Key Economic Indicators – March 7, 2016

  • Total non-farm payroll employment rose 242 thousand in February, following an increase of 172 thousand in the previous month. Private-sector payrolls increased by 230 thousand in the month, while government employment increased by 12 thousand. 
  • The number of unemployed persons decreased by 24 thousand to 7,815 thousand in February. The unemployment rate was unchanged at 4.9%.
  • The average workweek decreased from 34.6 hours in January to 34.4 hours in February, while average hourly earnings decreased by 3 cents to $25.35.  Over the past 12 months, average hourly earnings were up 2.2%, and average weekly earnings were up 1.6%.
  • The advance figure for initial claims for unemployment insurance increased 6 thousand to 278 thousand in the week ending February 27. The 4-week moving average was 270.25 thousand, a decrease of 1.75 thousand from the previous week’s average.
  • Fourth quarter productivity decreased 2.2% (seasonally adjusted annual rate) in the non-farm business sector, following a 2.0% increase in the previous period. Hourly compensation increased 1.1%, while unit labor costs increased 3.3%. From the fourth quarter of 2014 to the fourth quarter of 2015, productivity increased 0.5%. In the year 2015, productivity was up 0.7% from 2014. Unit labor costs increased 2.1% in 2015, following a 2.0% increase in the previous year.
  • In 2015, annual average unemployment rates declined in 47 states and the District of Columbia, increased in 2 states, and were unchanged in 1 state, according to the U.S. Bureau of Labor Statistics. Employment-population ratios increased in 35 states and the District of Columbia, and decreased in 15 states. The U.S. jobless rate decreased by 0.9 percentage point to 5.3% in 2015, while the national employment-population ratio increased by 0.3 point to 59.3%.

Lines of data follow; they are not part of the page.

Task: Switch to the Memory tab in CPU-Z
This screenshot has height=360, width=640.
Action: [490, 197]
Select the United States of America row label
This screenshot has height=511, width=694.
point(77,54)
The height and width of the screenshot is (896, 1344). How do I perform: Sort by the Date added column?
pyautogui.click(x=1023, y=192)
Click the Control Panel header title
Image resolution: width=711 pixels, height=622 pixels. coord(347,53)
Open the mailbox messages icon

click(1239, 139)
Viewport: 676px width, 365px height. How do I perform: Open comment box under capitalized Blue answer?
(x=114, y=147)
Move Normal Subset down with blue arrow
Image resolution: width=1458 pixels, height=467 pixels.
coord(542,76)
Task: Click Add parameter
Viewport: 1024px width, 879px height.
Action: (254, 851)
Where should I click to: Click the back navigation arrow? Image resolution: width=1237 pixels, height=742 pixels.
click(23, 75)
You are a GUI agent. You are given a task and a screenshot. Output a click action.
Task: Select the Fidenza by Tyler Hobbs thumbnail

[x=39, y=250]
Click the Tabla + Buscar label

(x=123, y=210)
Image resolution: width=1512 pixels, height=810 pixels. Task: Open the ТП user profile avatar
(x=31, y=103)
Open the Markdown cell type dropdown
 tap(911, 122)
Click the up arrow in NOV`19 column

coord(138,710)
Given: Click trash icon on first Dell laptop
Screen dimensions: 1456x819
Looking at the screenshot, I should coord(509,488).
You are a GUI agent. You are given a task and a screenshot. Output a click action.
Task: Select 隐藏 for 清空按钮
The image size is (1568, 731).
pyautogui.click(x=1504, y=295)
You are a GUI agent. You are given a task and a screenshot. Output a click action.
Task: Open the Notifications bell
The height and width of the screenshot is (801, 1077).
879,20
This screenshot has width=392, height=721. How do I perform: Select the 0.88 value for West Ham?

  • Sales of domestic cars decreased 0.7% in February, while total light vehicle (cars and light trucks) sales decreased 0.1%. Total light vehicle sales were 17.4 million units in February, at a seasonally adjusted annual rate, compared with 17.5 million in the previous month, and 16.3 million in February of 2015.
  • New orders for manufactured goods increased 1.6% in January, while shipments increased 0.3%. Excluding transportation, new orders were down 0.2%, while shipments were down 0.7%. New orders for January were down 3.3% from January 2015, while shipments were down 4.0%.
  • January construction spending was up 1.5% from the previous month, and was up 10.4% from January 2015. Private construction increased 0.5% in January, while public construction increased 4.5%.
  • ·The Pending Home Sales Index, a leading indicator of housing activity, for January was down 2.5% from the previous month, but was up 1.4% from a year ago, according to the National Association of Realtors.
  • The results of Freddie Mac’s Primary Mortgage Market Survey showed average fixed mortgage rates moving higher for the first time in two months. 30-year fixed-rate mortgage averaged 3.64% for the week ending March 6, up from last week when it averaged 3.62%. A year ago, the 30-year rate averaged 3.75%. 15-year fixed-rate mortgage averaged 2.94%, up from last week when it averaged 2.93%. A year ago, the 15-year rate averaged 3.03%.
  • Mortgage applications decreased 4.8% from a week earlier, according to data from Mortgage Bankers Association’s (MBA) Weekly Applications Survey for the week ending February 26th.
  • In January international trade deficit was $45.7 billion, $1.0 billion less than the revised December figure. January exports were down $3.8 billion from December, while imports were down $2.8 billion.
  • The Institute for Supply Management’s (ISM) manufacturing survey indicated that the manufacturing sector contracted in February for the fifth consecutive month, while the overall economy grew for the 81st consecutive month.
  • In February, the Institute for Supply Management’s (ISM) non-manufacturing survey results indicated growth in the non-manufacturing business activity for the 73rd consecutive month.
  • The FED’s “Beige Book” indicated that overall economic activity expanded in most Districts from early January through mid-February.